Sur le ring ou dans la vie, les coups ne lui font pas peur. La cicatrice qu’il porte au front n’est pas liée au combat, mais lui a sans doute permis de prendre une certaine distance avec le risque de stigmate. « J’avais trois ans, nous avons eu un accident de voiture. 130 points de suture et trois interventions plus tard, j’étais bien défiguré ». Il sourit et hausse les épaules. « C’est vrai que beaucoup se demandent comment les boxeurs peuvent encaisser les coups en prenant le risque de se faire casser le nez. Mais la boxe, c’est un jeu du chat et de la souris. Le but, c’est quand même d’éviter les coups. Mais j’avoue, le fait de ne pas avoir peur de prendre des coups et d’être boosté par l’adversité est assez étrange. J’ai tendance à croire qu’il y a une sorte de volonté d’exorciser quelque chose, mais cela est valable pour tous les sportifs de haut niveau je crois. » S’il prend la chose avec humour, on sent que le jeune homme est un écorché, un fonceur, mais réfléchi. « Je me pose énormément de questions. Le sport, ça m’a permis de me libérer ».
Parallèlement à sa carrière, il partage depuis deux ans son expérience en tant que coach sportif. Dans sa salle du 17e arrondissement, il côtoie beaucoup de beau monde, et il n’est pas rare qu’il entraîne des célébrités ou des politiques.
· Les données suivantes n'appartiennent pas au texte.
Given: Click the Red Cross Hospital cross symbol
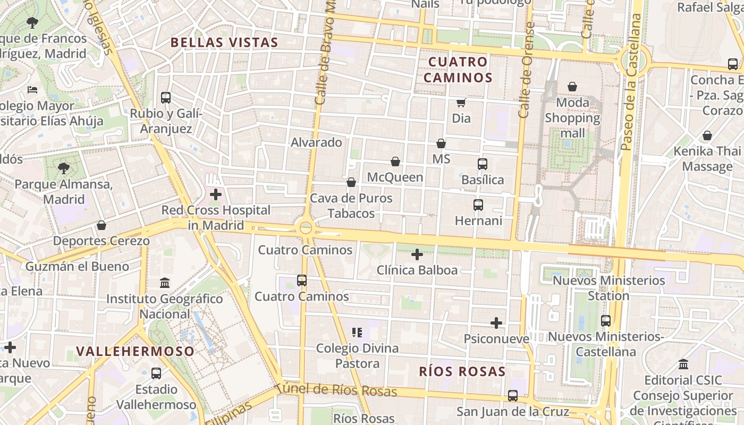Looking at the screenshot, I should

Sans pour autant être impressionné. Franck est humble. Rit de lui facilement. Ne calcule pas. S’il a une page Facebook, c’est pour faire connaître sa discipline. Le show off, ce n’est pas lui. Posé et heureux, il ne peut toutefois pas renier sa nature angoissée. « Tant que je me lève le matin avec l’envie, je continue. Ensuite, je verrai bien. Même si j’avoue que j’y pense d’ores et déjà », admet-il.
À l’évidence, cela n’arrivera pas demain.